Reference: Temporary Anchorage Devices in Orthodontics, SECOND EDITION, Ravindra Nanda, BDS, MDS, PhD

Understanding Gingival Stippling: What It Is and What It Signifies

Introduction

Gingival stippling is a term commonly used in dentistry to describe the texture or appearance of the gums. These stippled gums can tell dental professionals a lot about a person's oral health. While it might not be a topic of everyday conversation, understanding gingival stippling is crucial for both dental practitioners and patients. In this article, we will explore what gingival stippling is, its significance, and how it relates to oral health.

What is Gingival Stippling?

Gingival stippling refers to the small, dimpled, or pebbled texture that is often seen on the surface of healthy gums. This stippled appearance is caused by the presence of tiny, raised dots or projections on the gingival tissue, creating a finely textured, orange-peel-like appearance. Gingival stippling is most commonly found on the gums that surround the teeth in the upper and lower arches of the mouth.

Significance of Gingival Stippling:

Indication of Gingival Health:
Gingival stippling is primarily a sign of healthy gum tissue. When gums are stippled, it generally indicates that the underlying gingival tissue is firm, well-attached to the teeth, and free from inflammation or disease. Healthy gums play a crucial role in supporting the teeth and protecting them from harmful bacteria.

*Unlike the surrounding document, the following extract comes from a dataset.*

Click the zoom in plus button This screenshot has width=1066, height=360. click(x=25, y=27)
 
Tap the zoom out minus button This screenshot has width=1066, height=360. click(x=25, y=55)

Assessment of Periodontal Health:
Dentists and dental hygienists use gingival stippling as one of the indicators to assess a patient's periodontal (gum) health. The absence of stippling, or a smooth, shiny appearance of the gums, may suggest an underlying issue like gum disease (periodontitis) or other oral health concerns.

Measurement of Gingival Recession:
Gingival stippling also helps in measuring gingival recession, which is when the gums start to pull away from the teeth. By comparing the stippled and non-stippled areas of the gums, dental professionals can determine the extent of gum recession, which is crucial for diagnosing and treating various oral conditions.

Aesthetic Considerations:
While the primary focus of gingival stippling is on gum health, it also has aesthetic implications. Well-stippled gums can contribute to an attractive smile by providing a uniform and textured appearance. Many people with naturally stippled gums are often perceived to have healthier-looking smiles.

Clinical Considerations:
In restorative and cosmetic dentistry, gingival stippling can influence treatment planning and the outcome of procedures like dental crowns, veneers, and dental implants. Dentists may need to replicate the stippled texture to create a natural-looking and harmonious smile.

Causes of Gingival Stippling:

Gingival stippling is primarily due to the arrangement and orientation of the connective tissue fibers beneath the gum tissue. These fibers create the characteristic raised dots on the gum surface. The presence of stippling can also be influenced by factors such as genetics, age, and overall gum health.

Conclusion:

Gingival stippling is a subtle but significant aspect of oral health and aesthetics. Understanding what it is and its significance can help individuals and dental professionals identify and address potential oral health issues in a timely manner. Regular dental check-ups and proper oral hygiene practices are key to maintaining gingival stippling and overall gum health. If you notice changes in the appearance of your gums, it's advisable to consult with a dentist to ensure the health and vitality of your oral tissues.

References:

1. Newman, M. G., Takei, H. H., & Klokkevold, P. R. (2015). Carranza's Clinical Periodontology (12th ed.). Elsevier.
2. Darby, M. L., & Walsh, M. M. (2014). Dental Hygiene Theory and Practice (4th ed.). Saunders.
3. Lang, N. P., & Bartold, P. M. (2018). Periodontal health. Journal of Clinical Periodontology, 45(Suppl 20), S9-S16. doi:10.1111/jcpe.12938.